Today begins a look at the crypts. After walking through the front door at the west side of the building, I turned to my left. The first column to be found was for Newman and Kuhn. At the top:
Ethel Newman Pearson, D.O., b. Aug. 10, 1896, d. Feb. 7, 1960. Below that:
Geo. A. Newman, b. Sept. 13, 1863, d. June 15, 1938, and
Mary E. Newman, b. Feb. 25, 1865, d. July 2, 1958.
After the 1904 devastating fire that ruined many wooden buildings in the southeast quadrant, G.A. Newman built a brick structure that has two storefronts. Currently, an optometrist and a hair salon are housed in this building. If you look up over the doorways, you will see G.A. Newman's name. He, along with Hugh Loughlin, coal dealer, were instrumental in getting this block rebuilt. Others may remember these storefronts as a bank, Peter Iskra's jewelry repair, a bakery, the post office.
Fred Kuhn, b. Sept. 7, 1854, d. July 2, 1928, and
Mary Kuhn, b. June 11, 1856, d. Mar. 31, 1934.

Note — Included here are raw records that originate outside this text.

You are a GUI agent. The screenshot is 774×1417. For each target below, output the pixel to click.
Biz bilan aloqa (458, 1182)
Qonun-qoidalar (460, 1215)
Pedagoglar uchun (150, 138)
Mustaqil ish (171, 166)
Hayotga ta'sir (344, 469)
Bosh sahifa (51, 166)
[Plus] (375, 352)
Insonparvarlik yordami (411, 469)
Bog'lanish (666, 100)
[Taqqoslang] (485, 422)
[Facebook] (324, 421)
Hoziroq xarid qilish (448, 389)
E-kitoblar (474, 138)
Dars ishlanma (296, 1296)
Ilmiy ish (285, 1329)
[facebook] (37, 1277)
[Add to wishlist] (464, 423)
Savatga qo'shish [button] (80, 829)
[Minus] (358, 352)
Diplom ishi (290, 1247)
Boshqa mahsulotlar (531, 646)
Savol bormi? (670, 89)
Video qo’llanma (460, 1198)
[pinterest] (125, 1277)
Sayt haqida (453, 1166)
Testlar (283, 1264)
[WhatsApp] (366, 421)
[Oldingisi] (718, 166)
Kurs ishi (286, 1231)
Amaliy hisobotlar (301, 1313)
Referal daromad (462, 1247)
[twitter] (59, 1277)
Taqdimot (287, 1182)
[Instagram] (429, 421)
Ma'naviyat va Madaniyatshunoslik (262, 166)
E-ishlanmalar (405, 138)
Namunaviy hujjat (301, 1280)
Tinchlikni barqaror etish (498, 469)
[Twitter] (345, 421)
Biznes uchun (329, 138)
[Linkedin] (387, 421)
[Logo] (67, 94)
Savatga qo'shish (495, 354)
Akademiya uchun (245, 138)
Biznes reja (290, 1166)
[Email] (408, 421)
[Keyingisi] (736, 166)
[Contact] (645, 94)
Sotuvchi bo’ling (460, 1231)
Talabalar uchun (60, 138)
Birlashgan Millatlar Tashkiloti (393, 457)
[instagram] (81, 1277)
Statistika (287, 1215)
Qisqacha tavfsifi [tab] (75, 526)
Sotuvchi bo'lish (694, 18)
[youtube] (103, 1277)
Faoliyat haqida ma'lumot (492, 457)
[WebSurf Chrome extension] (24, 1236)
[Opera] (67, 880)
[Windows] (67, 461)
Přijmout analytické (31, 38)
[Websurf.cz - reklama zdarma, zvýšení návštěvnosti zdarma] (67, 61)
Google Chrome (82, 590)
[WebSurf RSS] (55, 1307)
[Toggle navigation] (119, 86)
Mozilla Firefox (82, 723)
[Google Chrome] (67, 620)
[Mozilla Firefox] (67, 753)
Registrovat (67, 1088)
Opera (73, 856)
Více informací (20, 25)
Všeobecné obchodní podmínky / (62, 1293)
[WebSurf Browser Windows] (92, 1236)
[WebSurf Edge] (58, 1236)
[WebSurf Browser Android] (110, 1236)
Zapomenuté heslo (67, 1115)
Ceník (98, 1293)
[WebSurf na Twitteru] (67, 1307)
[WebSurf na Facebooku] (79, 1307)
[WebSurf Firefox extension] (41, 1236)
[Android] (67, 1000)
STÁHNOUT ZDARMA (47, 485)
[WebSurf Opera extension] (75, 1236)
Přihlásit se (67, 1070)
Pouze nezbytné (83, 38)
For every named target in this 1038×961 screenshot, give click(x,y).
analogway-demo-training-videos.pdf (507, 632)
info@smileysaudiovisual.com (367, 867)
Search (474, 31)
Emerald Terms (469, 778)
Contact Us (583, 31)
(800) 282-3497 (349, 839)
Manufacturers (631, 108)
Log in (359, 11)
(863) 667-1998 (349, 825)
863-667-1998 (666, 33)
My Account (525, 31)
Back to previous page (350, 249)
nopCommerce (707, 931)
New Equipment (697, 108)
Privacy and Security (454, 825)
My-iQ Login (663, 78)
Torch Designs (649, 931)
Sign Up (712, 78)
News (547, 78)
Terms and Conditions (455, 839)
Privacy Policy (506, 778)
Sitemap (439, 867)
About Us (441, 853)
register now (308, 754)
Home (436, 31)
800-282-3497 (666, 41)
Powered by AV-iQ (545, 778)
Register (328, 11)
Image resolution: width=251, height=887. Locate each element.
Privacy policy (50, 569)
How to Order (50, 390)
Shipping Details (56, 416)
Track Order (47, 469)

Mr. Kuhn was a businessman leading the charge to finally have the mausoleum built in 1915. At one time, he lived in the three-story red house at the southwest corner of South Collins and East Grand River, eventually known as the Nellie Glenn house. In a 1912 issue of The Fowlerville Review, the editor wrote, Fred Kuhn is enlarging the dining room of his residence and make other modern improvements.